This is a web scraping project built with Scrapy to extract restaurant reviews from TripAdvisor. The project allows you to scrape review data such as reviewer names, review text, and ratings from a specific location on TripAdvisor.
Before you can use this web scraper, ensure you have the following installed on your system:
- Python (3.6 or higher)
- Scrapy
You can install Scrapy using pip:
pip install Scrapy
Getting Started Clone this repository to your local machine:
git clone https://github.com/yourusername/tripadvisor-scraper.git
Navigate to the project directory:
cd tripadvisor-scraper
Set up your Scrapy project by creating a new Scrapy spider. You can modify the spider code to customize the scraping process for your specific needs.

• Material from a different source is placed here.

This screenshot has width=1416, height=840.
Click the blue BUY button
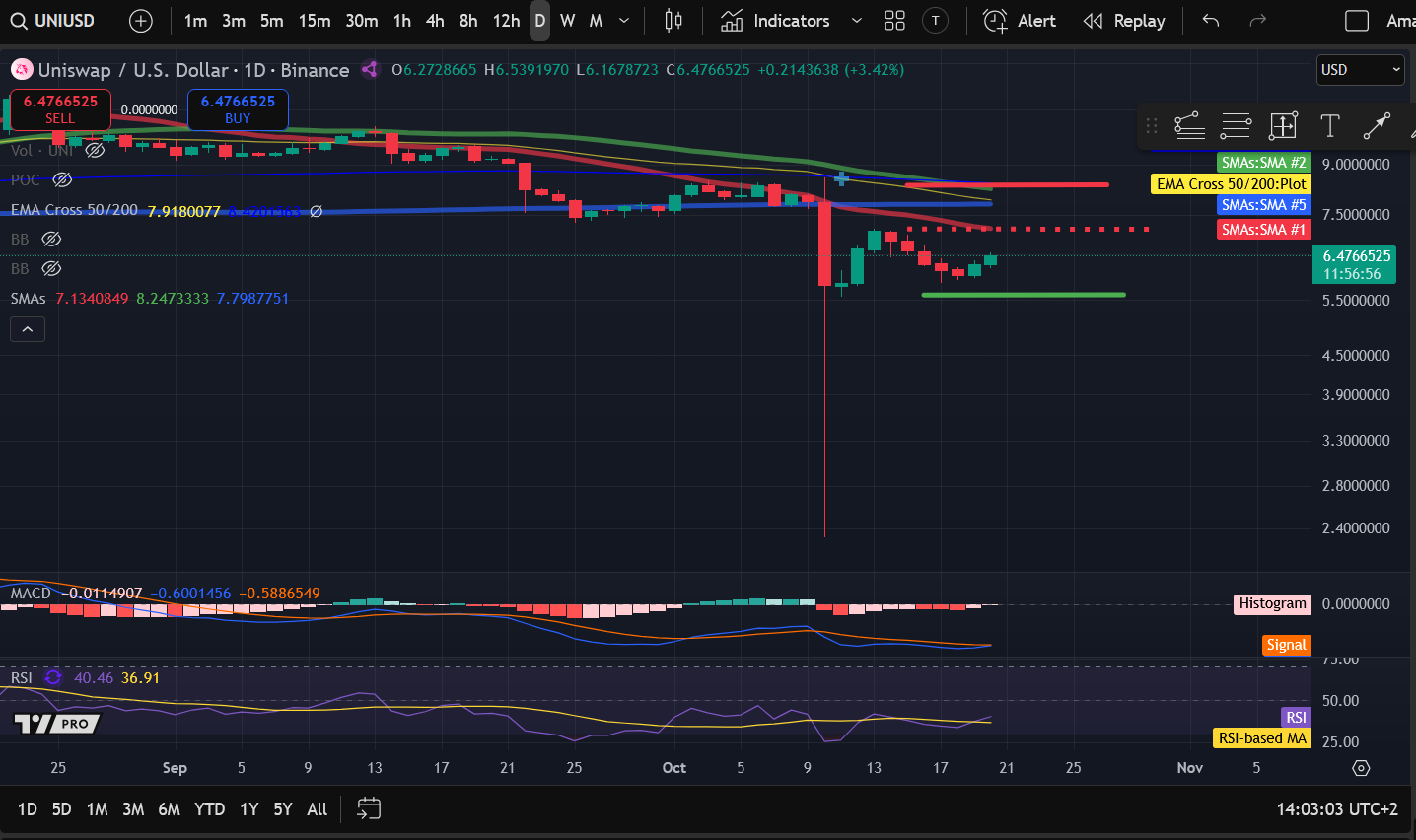pyautogui.click(x=238, y=109)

Usage To run the web scraper, follow these steps:
Ensure you are in the project directory.
Run the Scrapy spider with the following command:
scrapy crawl tripadvisor_reviews
The spider will start scraping review data and save it to a CSV file named tripadvisor_reviews.csv in the project directory.
Review the scraped data in the CSV file or process it as needed.
Scraped Data The spider scrapes the following data fields:
reviewer_name: The name of the reviewer. review_text: The text of the review. rating: The rating of the restaurant. Contributing If you would like to contribute to this project, feel free to create a pull request with your changes or open an issue if you have any suggestions or questions.
License This project is licensed under the MIT License - see the LICENSE file for details.